"I am delighted to offer my highest praise to Dean Cocking and Jeroen
van den Hoven's brilliant new book, Evil Online. The confrontation
between good and evil occupies a central place in the challenges facing
our human nature, and this creative investigation into the spread of
evil by means of all-powerful new technologies raises fundamental
questions about our morality and values. Cocking and Van den Hoven's
account of the moral fog of evil forces us to face both the demons
within each of us as well as the demons all around us. In the end, we
are all enriched by their perceptive analyses."
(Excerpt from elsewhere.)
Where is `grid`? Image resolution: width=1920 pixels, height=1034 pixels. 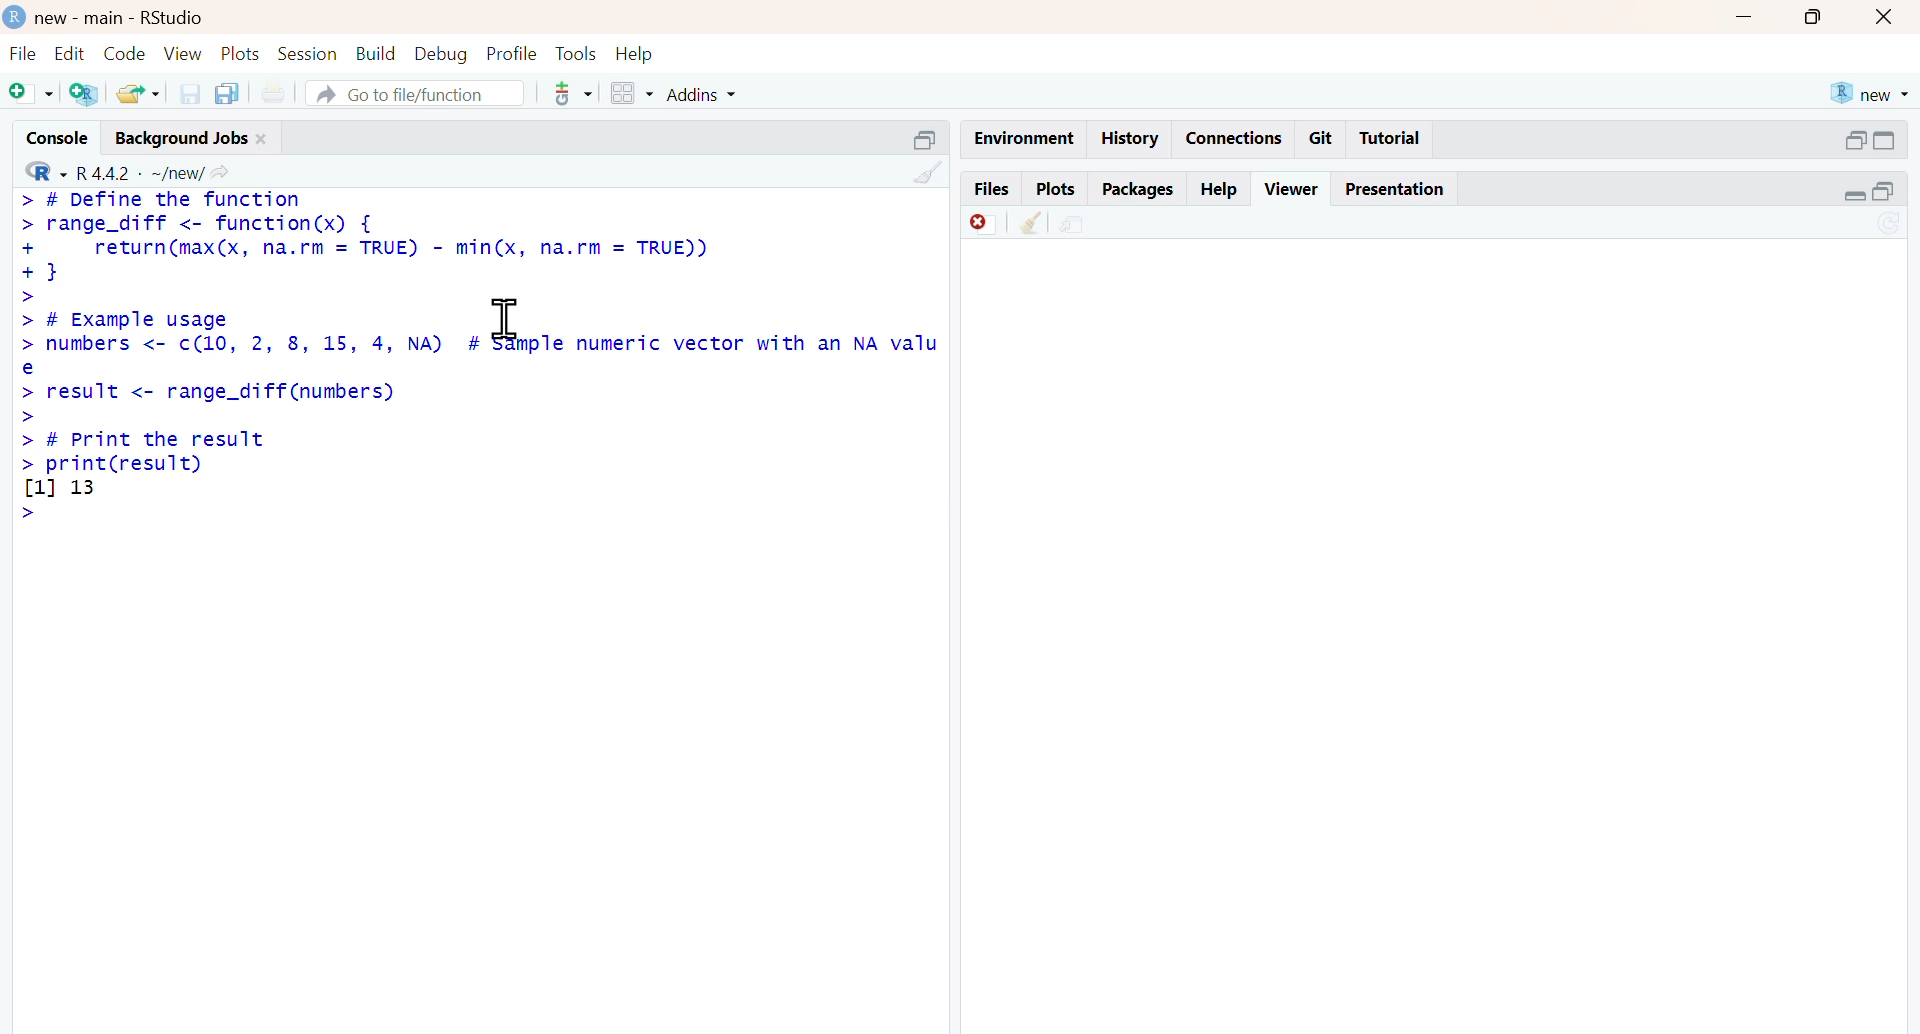 grid is located at coordinates (633, 94).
--Phil Zimbardo, Professor Emeritus of Psychology, Stanford
University Principal Investigator, Stanford Prison Experiment
"The internet offers new and deeply concerning opportunities for
immorality, much of it shocking and extreme. This volume explains with
great insight and clarity the corrupting nature of the internet and the
moral confusion it has produced. It will play a vital role in the
growing debate about how to balance the benefits of the internet against
the risks it poses to all of us. Evil Online is an excellent book."
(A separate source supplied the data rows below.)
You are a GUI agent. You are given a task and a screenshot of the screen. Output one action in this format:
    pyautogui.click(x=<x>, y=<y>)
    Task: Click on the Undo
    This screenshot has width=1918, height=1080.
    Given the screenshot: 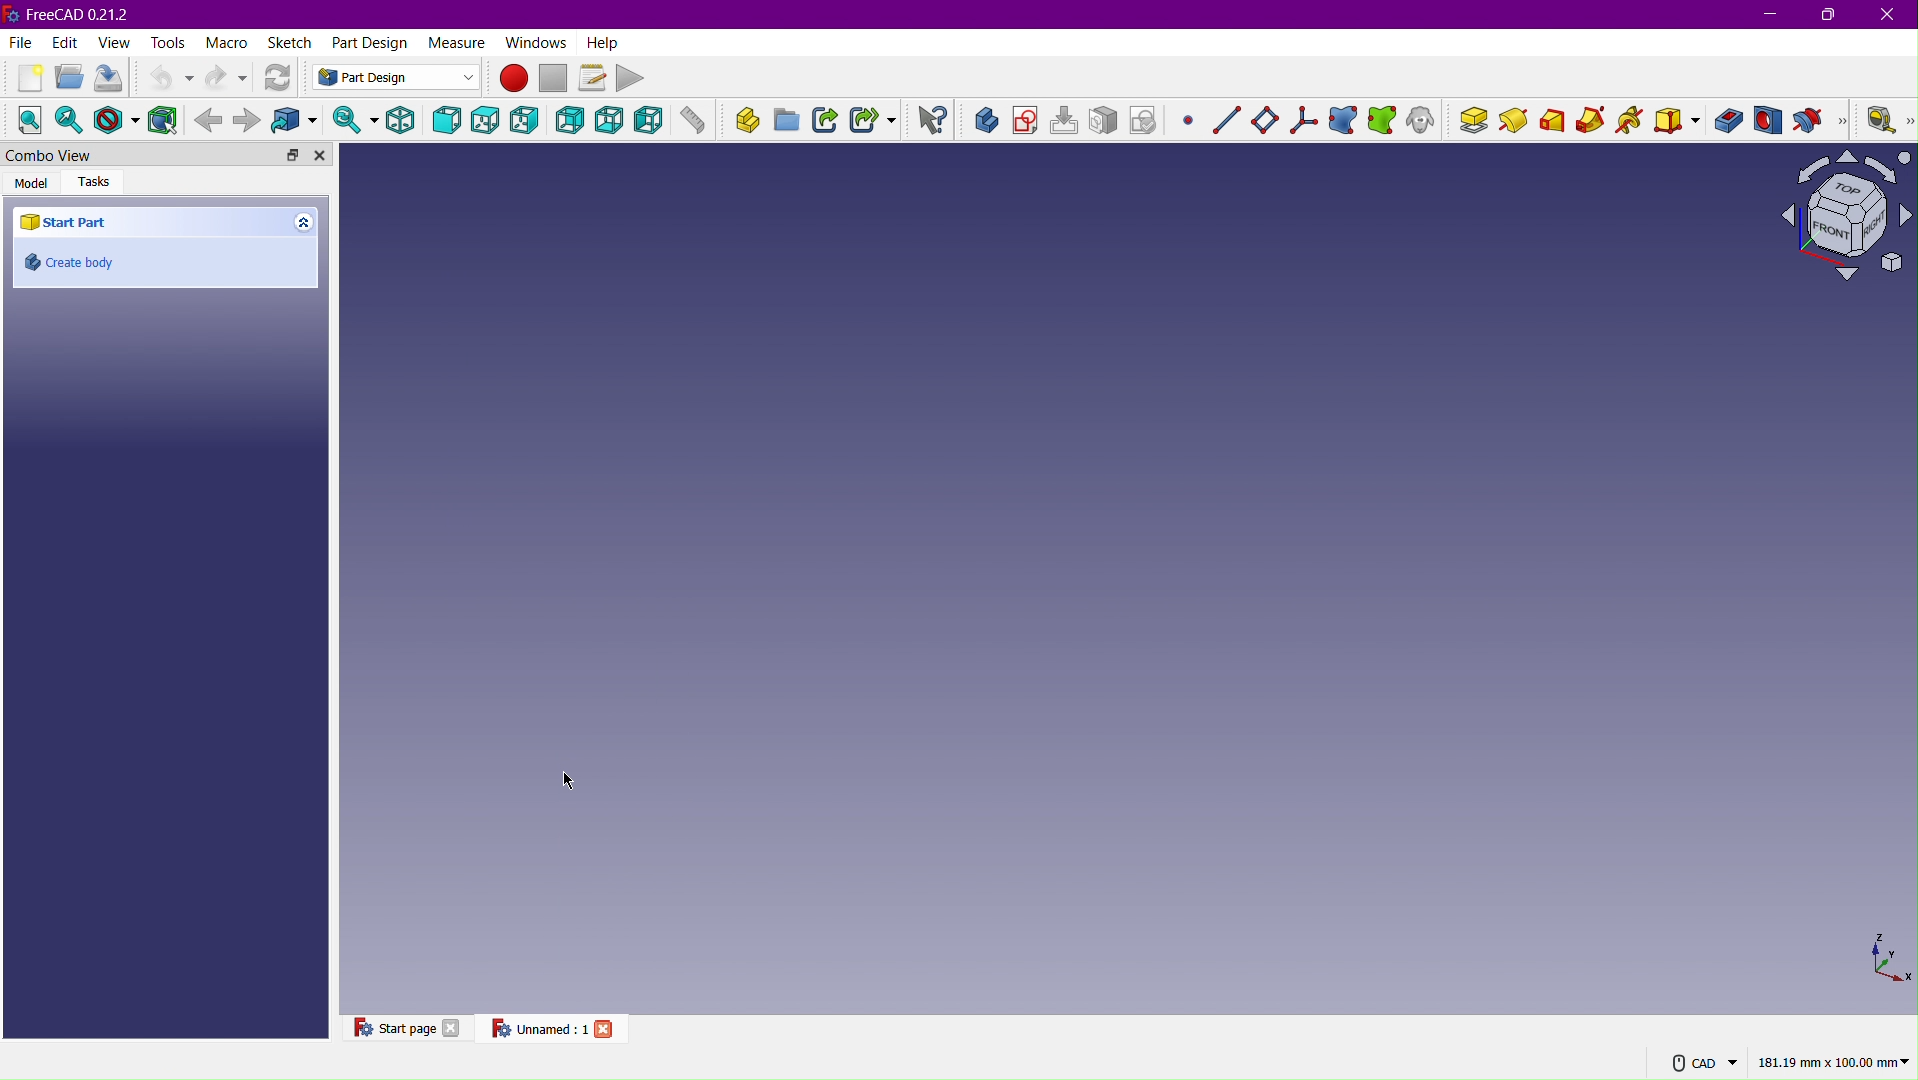 What is the action you would take?
    pyautogui.click(x=167, y=76)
--Roger Crisp, Professor of Moral Philosophy, University of Oxford
We now live in an era defined by the ubiquity of the internet. From our
everyday engagement with social media to trolls on forums and the
emergence of the dark web, the internet is a space characterized by
unreality, isolation, anonymity, objectification, and rampant
self-obsession--the perfect breeding ground for new, unprecedented
manifestations of evil. Evil Online is the first comprehensive
analysis of evil and moral character in relation to our increasingly
online lives.
Chapters consider traditional ideas around the phenomenon of evil in
moral philosophy and explore how the dawn of the internet has presented
unprecedented challenges to older theoretical approaches. Cocking and
Van den Hoven propose that a growing sense of moral confusion--moral
fog--pushes otherwise ordinary, normal people toward evildoing, and that
values basic to moral life such as autonomy, intimacy, trust, and
privacy are put at risk by online platforms and new technologies. This
new theory of evildoing offers fresh insight into the moral character of
the individual, and opens the way for a burgeoning new area of social
thought.
A comprehensive analysis of an emerging and disturbing social
phenomenon, Evil Online examines the morally troubling aspects of the
internet in our society. Written not only for academics in the fields of
philosophy, psychology, information science, and social science, Evil
Online is accessible and compelling reading for anyone interested in
understanding the emergence of evil in our digitally-dominated world.